Task instructions:
Your output should consist of the lines from the first line of the records below through the one with "The width and", exactly, minus the pictures.

Records for processing:
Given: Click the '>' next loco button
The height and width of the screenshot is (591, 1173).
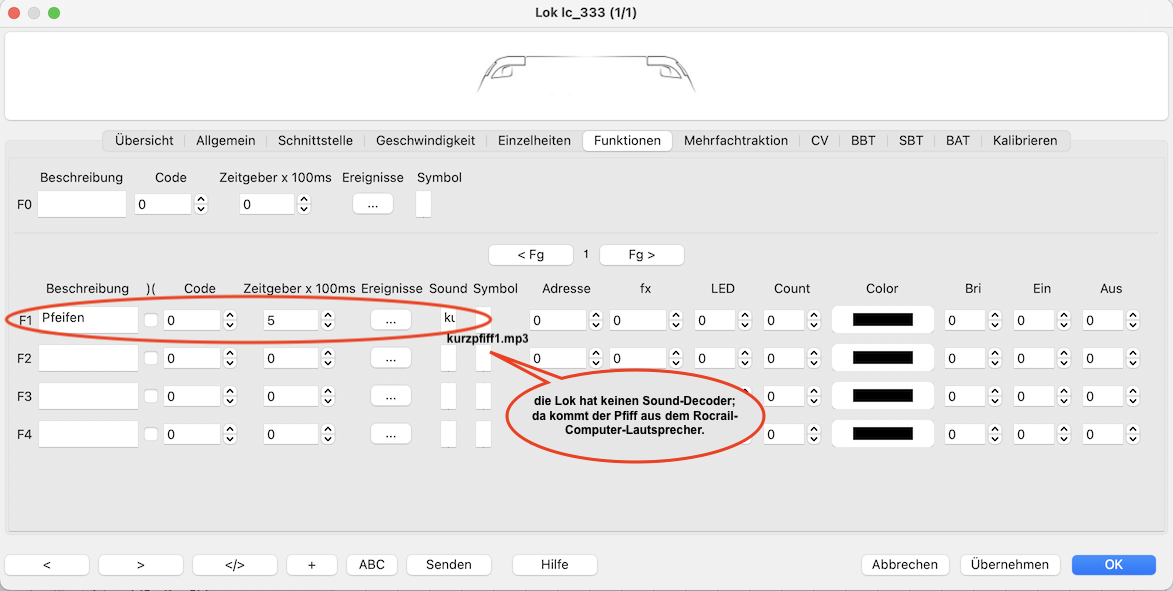Looking at the screenshot, I should click(140, 565).
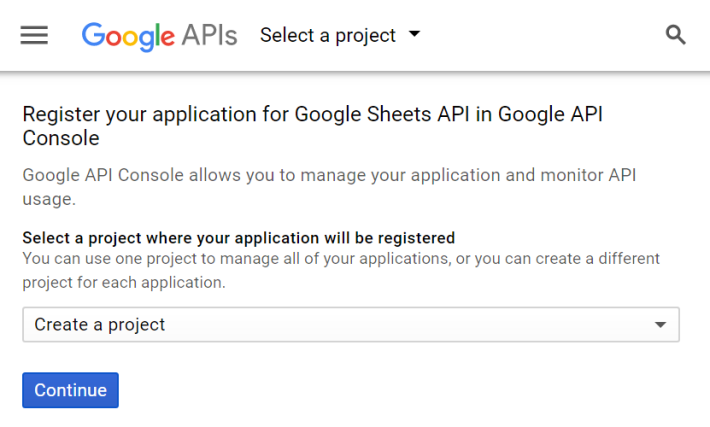This screenshot has width=710, height=427.
Task: Click the colorful Google logo
Action: click(128, 36)
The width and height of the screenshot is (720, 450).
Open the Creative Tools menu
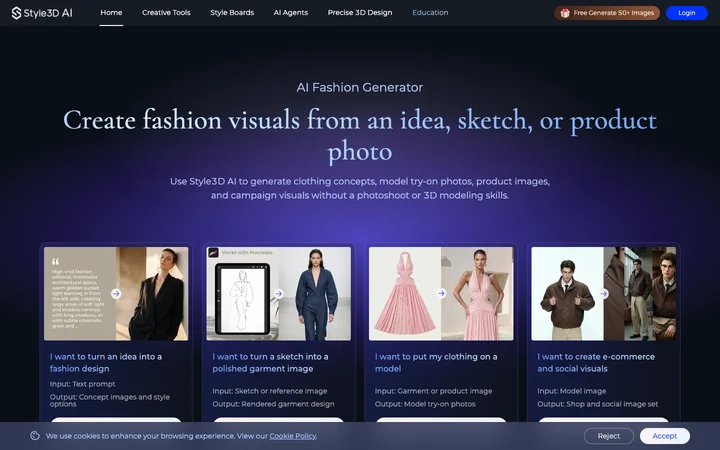[166, 13]

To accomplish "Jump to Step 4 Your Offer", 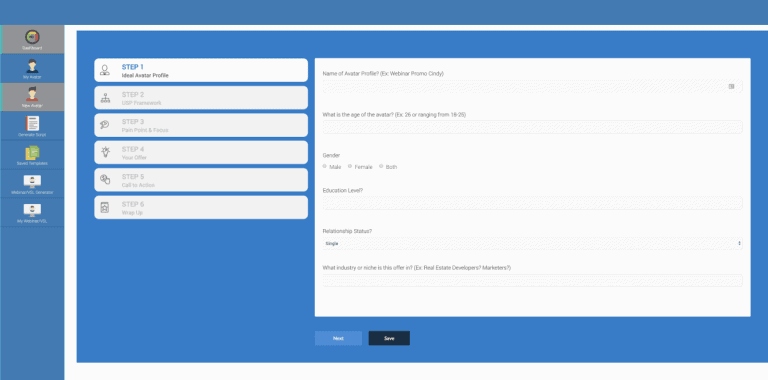I will [x=201, y=153].
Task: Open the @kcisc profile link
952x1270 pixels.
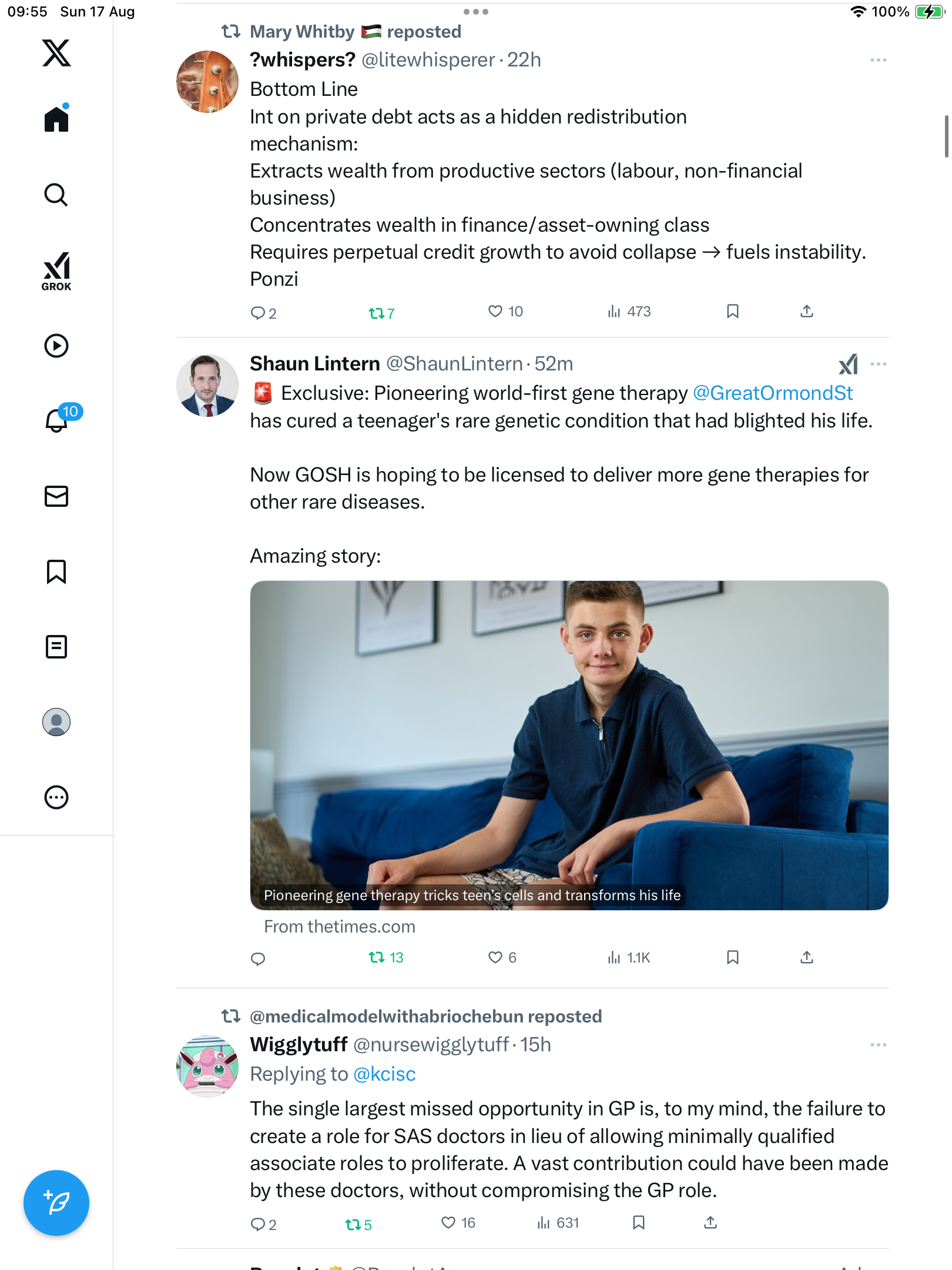Action: click(x=384, y=1074)
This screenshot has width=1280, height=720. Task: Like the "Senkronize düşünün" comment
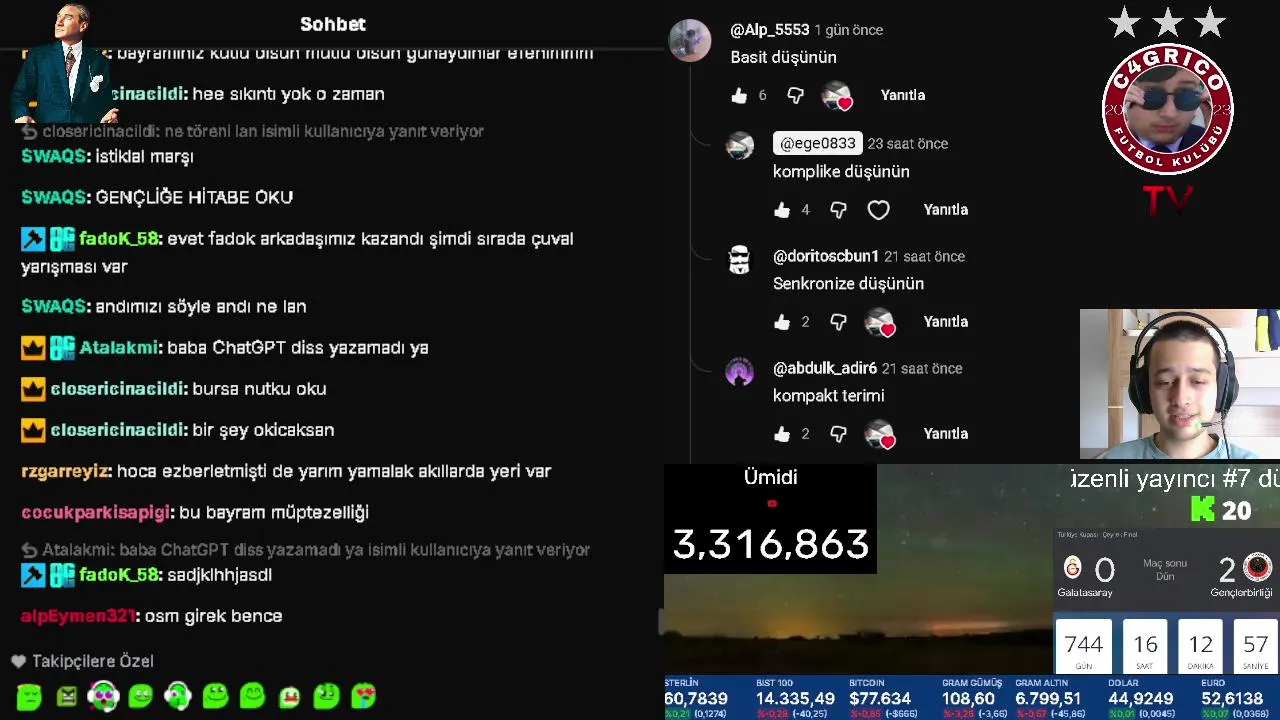(x=782, y=322)
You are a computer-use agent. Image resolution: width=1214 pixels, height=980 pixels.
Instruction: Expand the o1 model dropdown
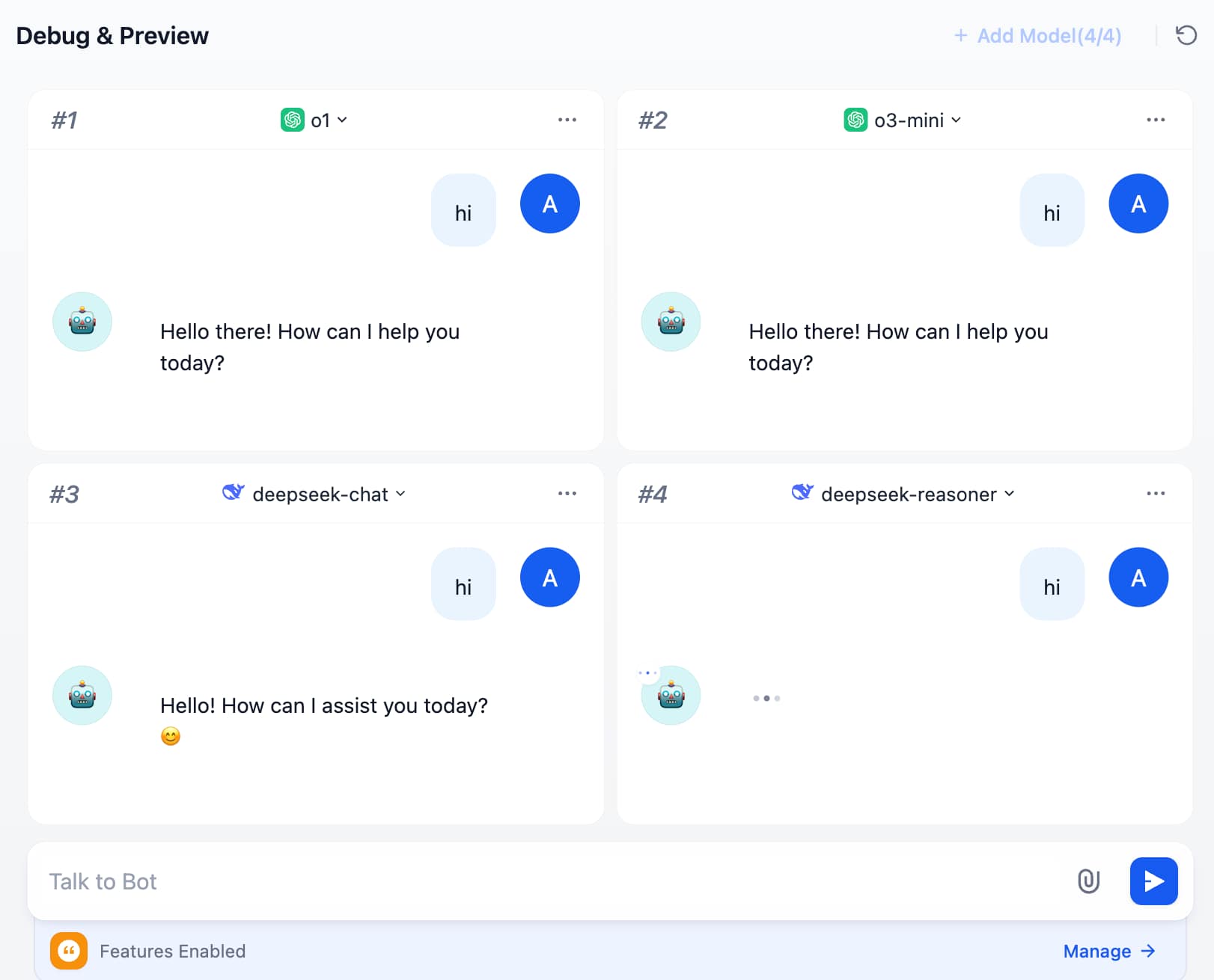(314, 120)
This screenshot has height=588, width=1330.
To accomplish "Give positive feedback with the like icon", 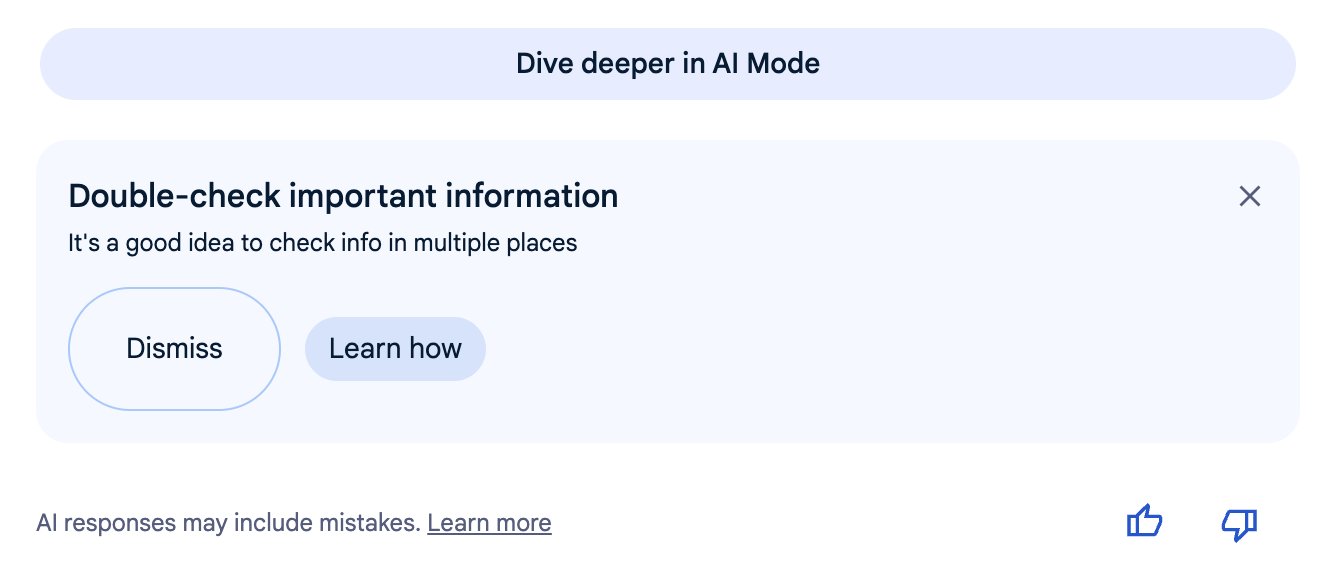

Solution:
Given: Click the '>' next loco button
The height and width of the screenshot is (591, 1173).
Looking at the screenshot, I should click(140, 565).
This screenshot has width=710, height=427.
Task: Click the colorful Google logo
Action: click(128, 36)
The width and height of the screenshot is (720, 450).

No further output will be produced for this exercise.